No entiendo esa atracción por el mal. Los buenos siempre me han parecido mucho más interesantes. Recientemente he pasado unos cuantos días en el Campo de Gibraltar que han servido para reafirmarme. Allí, hace unos años los malos quisieron convertir la comarca en una especie de aldea gala, pero a lo chungo, en la que el Estado de Derecho con sus cosillas, como el principio de autoridad, no pudiese entrar. Ya saben: desembarcaban hachís entre el flotador del niño y la nevera del cuñado, atropellaban a agentes de la ley, sacaban del hospital a un detenido… Un sindiós al que hubo que poner freno como el Estado suele hacer cuando las cosas se ponen feas y alguien lo cuestiona: llamando a los buenos.
Y así andamos ahora. Con la comarca llena de malos que ya no campan a sus anchas porque los buenos les ponen las pilas y los leen los derechos si se tercia.
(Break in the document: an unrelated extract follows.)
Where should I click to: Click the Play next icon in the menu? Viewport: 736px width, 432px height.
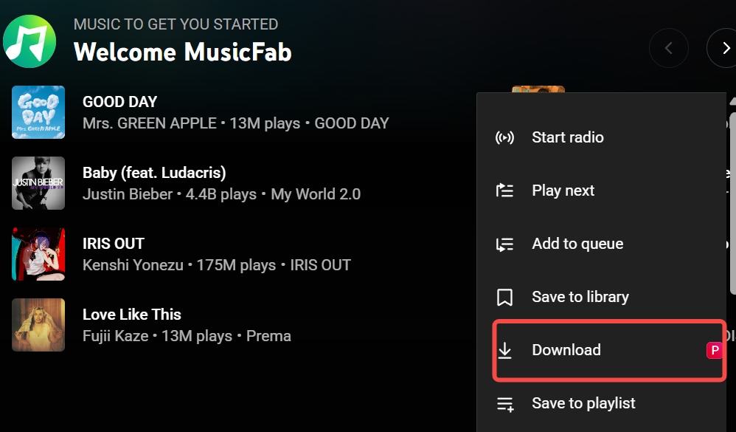tap(504, 190)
Estos días en el Campo de Gibraltar pasé buenos ratos con unos cuantos. Un hombre bueno es Paco Mena, un electricista que viviría muy tranquilo si no fuese porque hace más de veinte años decidió remangarse y enfrentarse a los señores de la droga. Y así sigue. Peleando contra ellos y recordándole a la administración que la solución de la zona no solo pasa por más policías y guardias civiles, sino que hay que crear un tejido industrial y empresarial al que se agarren los miles de jóvenes que ahora nutren las collas de los narcos. Mena es la voz, el rostro y la fuerza de las decenas de miles de vecinos de la zona que quieren vivir en paz.
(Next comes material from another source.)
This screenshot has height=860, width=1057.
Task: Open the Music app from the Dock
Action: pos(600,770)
Buenos tipos y tipas encontré a bordo de las patrulleras de Aduanas y de la Guardia Civil en las que nos embarcamos mi compañero Juan Santander y yo. En el agua todo es más difícil y en las del Estrecho, aún más. Allí los malos pilotan las gomas como Han Solo el Halcón Milenario, pero con más mala leche.
Gracias al inspector jefe Rafael y a la tripulación de su Ángel, un helicóptero de la Policía Nacional, pudimos ver la zona desde el aire y comprobar lo imprescindibles que se ha vuelto los medios aéreos para auxiliar a la infantería. Y eso que en Algeciras y La Línea de la Concepción la infantería es tropa de élite. Los policías del GAC, del GOR y hasta Chino –un pastor belga malinois– y su guía se fajan a diario en tierra hostil y lo hacen con éxito. Lo mismo que los agentes de la UPR que acuden a la zona desde toda España y a los que se les encomendó devolver a la comarca el principio de autoridad. Y en ello siguen. Mención especial para la inspectora de la UPR de Valencia que en su charla previa al turno ilustra a los suyos con una clase de historia del lugar en el que van a trabajar.
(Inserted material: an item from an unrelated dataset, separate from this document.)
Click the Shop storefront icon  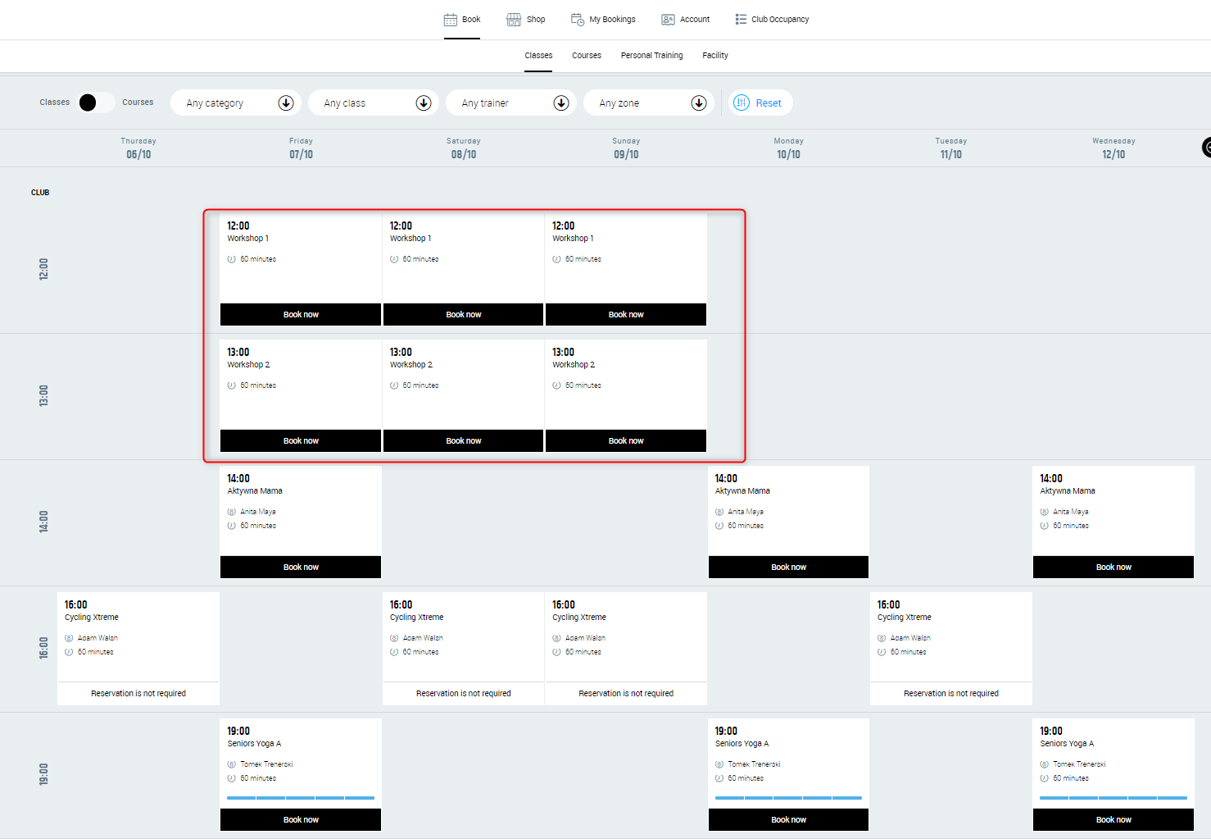click(x=514, y=20)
Hace treinta o cuarenta años, los más bravos de cada promoción de la Policía aterrizaban en el País Vasco o en Navarra. Ahora caen en Algeciras y La Línea. Sus UDYCO están plagadas de hombres y mujeres muy jóvenes, con mucha hambre y sabedores de que allí en seis meses harán más cosas que algunos de sus compañeros en toda su carrera. Y por allí imponen también el orden y la ley los del GRECO, agentes adscritos a la Brigada Central de Estupefacientes. Al mando de ellos, un veterano con las ganas de un pepinillo y el oficio de un caimán.
Lo dicho: los buenos son más interesantes y siempre tienen mejores historias que contar.